### [Instructions to follow]
Return every entry below without altering a word.

Collection entries:
◆ ◆ ◆ ◆

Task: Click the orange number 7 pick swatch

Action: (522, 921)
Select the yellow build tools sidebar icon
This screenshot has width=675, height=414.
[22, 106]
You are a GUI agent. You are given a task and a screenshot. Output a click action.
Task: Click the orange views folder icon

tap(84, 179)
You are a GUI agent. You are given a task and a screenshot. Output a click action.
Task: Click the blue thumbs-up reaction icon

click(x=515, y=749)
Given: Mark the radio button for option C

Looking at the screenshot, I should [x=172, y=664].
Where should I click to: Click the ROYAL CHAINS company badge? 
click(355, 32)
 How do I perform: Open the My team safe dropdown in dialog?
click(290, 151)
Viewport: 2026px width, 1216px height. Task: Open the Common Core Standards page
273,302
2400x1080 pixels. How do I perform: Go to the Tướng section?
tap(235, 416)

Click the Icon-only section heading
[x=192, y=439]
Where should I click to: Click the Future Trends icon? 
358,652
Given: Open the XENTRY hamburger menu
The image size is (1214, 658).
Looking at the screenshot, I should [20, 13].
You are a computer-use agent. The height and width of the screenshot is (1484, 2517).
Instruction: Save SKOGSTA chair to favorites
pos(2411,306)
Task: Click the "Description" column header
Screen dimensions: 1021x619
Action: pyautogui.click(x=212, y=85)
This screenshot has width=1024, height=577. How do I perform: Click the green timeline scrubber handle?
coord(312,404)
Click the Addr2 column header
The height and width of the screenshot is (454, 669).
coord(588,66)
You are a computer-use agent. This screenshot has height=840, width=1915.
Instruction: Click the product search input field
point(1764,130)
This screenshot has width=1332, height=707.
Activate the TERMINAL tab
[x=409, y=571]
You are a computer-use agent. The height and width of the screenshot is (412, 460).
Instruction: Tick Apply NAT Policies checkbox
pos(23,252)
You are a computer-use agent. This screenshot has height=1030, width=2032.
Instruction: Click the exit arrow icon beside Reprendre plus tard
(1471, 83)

◆ ◆ ◆ ◆

### [Task solution]
Task: Click the orange number 7 pick swatch

Action: (522, 921)
Select the yellow build tools sidebar icon
This screenshot has width=675, height=414.
[22, 106]
You are a GUI agent. You are given a task and a screenshot. Output a click action.
Task: Click the orange views folder icon

tap(84, 179)
You are a GUI agent. You are given a task and a screenshot. Output a click action.
Task: Click the blue thumbs-up reaction icon

click(x=515, y=749)
Given: Mark the radio button for option C

Looking at the screenshot, I should [x=172, y=664].
Where should I click to: Click the ROYAL CHAINS company badge? 
click(355, 32)
 How do I perform: Open the My team safe dropdown in dialog?
click(290, 151)
Viewport: 2026px width, 1216px height. Task: Open the Common Core Standards page
273,302
2400x1080 pixels. How do I perform: Go to the Tướng section?
tap(235, 416)

Click the Icon-only section heading
[x=192, y=439]
Where should I click to: Click the Future Trends icon? 
358,652
Given: Open the XENTRY hamburger menu
The image size is (1214, 658).
Looking at the screenshot, I should [20, 13].
You are a computer-use agent. The height and width of the screenshot is (1484, 2517).
Instruction: Save SKOGSTA chair to favorites
pos(2411,306)
Task: Click the "Description" column header
Screen dimensions: 1021x619
Action: pyautogui.click(x=212, y=85)
This screenshot has width=1024, height=577. How do I perform: Click the green timeline scrubber handle?
coord(312,404)
Click the Addr2 column header
The height and width of the screenshot is (454, 669).
coord(588,66)
You are a computer-use agent. This screenshot has height=840, width=1915.
Instruction: Click the product search input field
point(1764,130)
This screenshot has width=1332, height=707.
Activate the TERMINAL tab
[x=409, y=571]
You are a computer-use agent. The height and width of the screenshot is (412, 460).
Instruction: Tick Apply NAT Policies checkbox
pos(23,252)
You are a computer-use agent. This screenshot has height=1030, width=2032.
Instruction: Click the exit arrow icon beside Reprendre plus tard
(1471, 83)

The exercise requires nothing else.